Nick: Hey look, mister, we serve hard drinks in here for men who want to get drunk fast and we don’t need any characters around to give the joint atmosphere. Is that clear or do I have to slip you my left for a convincer?
George Bailey: What do you want, Mary? Do you want the moon? If you want it, I’ll throw a lasso around it and pull it down for you. Hey! That’s a pretty good idea! I’ll give you the moon, Mary.
Mary: I’ll take it! Then what?
George: Well, then you can swallow it, and it’ll all dissolve see, and the moonbeams would shoot out of your fingers and your toes and the ends of your hair… am I talking too much?
Clarence: One man’s life touches so many others, when he’s not there it leaves an awfully big hole.
George Bailey: You call this a happy family? Why do we have to have all these kids?

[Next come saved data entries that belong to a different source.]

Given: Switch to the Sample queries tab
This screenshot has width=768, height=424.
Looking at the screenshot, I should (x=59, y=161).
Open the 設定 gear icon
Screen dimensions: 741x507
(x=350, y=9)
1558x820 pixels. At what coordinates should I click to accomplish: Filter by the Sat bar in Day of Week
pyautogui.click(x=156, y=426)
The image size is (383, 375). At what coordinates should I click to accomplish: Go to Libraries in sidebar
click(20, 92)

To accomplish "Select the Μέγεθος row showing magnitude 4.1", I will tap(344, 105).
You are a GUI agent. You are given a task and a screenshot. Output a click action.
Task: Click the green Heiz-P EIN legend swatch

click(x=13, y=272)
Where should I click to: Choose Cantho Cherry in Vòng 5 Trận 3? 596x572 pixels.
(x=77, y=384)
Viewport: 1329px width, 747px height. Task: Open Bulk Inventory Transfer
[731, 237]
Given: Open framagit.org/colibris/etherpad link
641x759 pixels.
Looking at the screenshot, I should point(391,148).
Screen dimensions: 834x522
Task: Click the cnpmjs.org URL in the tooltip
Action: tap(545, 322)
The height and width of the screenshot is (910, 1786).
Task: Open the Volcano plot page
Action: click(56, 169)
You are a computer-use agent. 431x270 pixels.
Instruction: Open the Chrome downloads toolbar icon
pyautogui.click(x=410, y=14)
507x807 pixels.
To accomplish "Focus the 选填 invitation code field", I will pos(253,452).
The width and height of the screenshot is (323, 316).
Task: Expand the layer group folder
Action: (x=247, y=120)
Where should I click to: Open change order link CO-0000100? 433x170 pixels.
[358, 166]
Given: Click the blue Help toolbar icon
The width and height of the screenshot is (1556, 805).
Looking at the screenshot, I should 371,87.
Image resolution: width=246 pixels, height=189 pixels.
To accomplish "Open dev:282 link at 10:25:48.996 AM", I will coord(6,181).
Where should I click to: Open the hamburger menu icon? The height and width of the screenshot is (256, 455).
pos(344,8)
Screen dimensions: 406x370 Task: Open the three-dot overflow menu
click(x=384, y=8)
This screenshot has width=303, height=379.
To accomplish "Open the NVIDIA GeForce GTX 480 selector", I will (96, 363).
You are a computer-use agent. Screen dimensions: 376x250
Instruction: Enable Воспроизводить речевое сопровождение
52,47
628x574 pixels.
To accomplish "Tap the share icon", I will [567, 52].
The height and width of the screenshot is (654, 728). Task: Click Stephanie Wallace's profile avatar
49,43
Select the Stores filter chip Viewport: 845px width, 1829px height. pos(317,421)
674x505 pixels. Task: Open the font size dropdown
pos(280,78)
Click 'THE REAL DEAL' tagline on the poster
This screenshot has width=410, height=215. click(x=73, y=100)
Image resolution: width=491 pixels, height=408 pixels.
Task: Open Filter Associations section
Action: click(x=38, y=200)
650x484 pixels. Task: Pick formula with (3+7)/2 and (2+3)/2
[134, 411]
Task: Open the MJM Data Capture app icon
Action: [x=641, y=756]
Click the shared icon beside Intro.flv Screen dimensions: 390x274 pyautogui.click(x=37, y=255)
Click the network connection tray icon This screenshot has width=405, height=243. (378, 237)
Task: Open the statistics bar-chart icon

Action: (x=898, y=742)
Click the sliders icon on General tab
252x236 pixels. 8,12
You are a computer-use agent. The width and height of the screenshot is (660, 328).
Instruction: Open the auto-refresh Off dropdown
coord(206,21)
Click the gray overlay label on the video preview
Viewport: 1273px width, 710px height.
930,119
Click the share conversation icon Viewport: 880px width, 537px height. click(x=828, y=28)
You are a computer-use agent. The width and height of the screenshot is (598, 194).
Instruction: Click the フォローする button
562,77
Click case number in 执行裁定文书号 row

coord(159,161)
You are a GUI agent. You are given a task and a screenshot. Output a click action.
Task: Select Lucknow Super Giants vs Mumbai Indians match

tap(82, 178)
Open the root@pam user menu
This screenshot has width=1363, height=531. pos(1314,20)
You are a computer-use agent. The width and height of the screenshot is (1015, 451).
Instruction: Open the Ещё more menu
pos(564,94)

Every time a bell rings, an angel gets its wings.
George: Zuzu’s petals!
George: Bert… ya know me?
George Bailey: Hey! Merry Christmas, Mr. Potter!
Mr. Potter: Happy New Year to you – in jail!
Harry: To my big brother George, the richest man in town.
Clarence: Joseph! Joseph!
Clarence: I’ll have a flaming rum punch!
George: Pop, you want a shock? I think you’re a great guy. You hear that Annie?
Annie: I heard it, it’s about time one of you lugheads said it.
George Bailey: This rabble you’re talking about, they do most of the working and paying and living and dying in this community. Well, is it too much to have them work and pay and live and die in a couple of decent rooms and a bath?
George Bailey: Where’s that money you silly stupid old fool? Where’s that money? Do you realize what this means? It means bankruptcy and scandal and prison. That’s what it means. One of us is going to jail, well it’s not gonna be me!
Mr. Potter: No securities, no stocks, no bonds. Nothin’ but a miserable little $500 equity in a life insurance policy. You’re worth more dead than alive.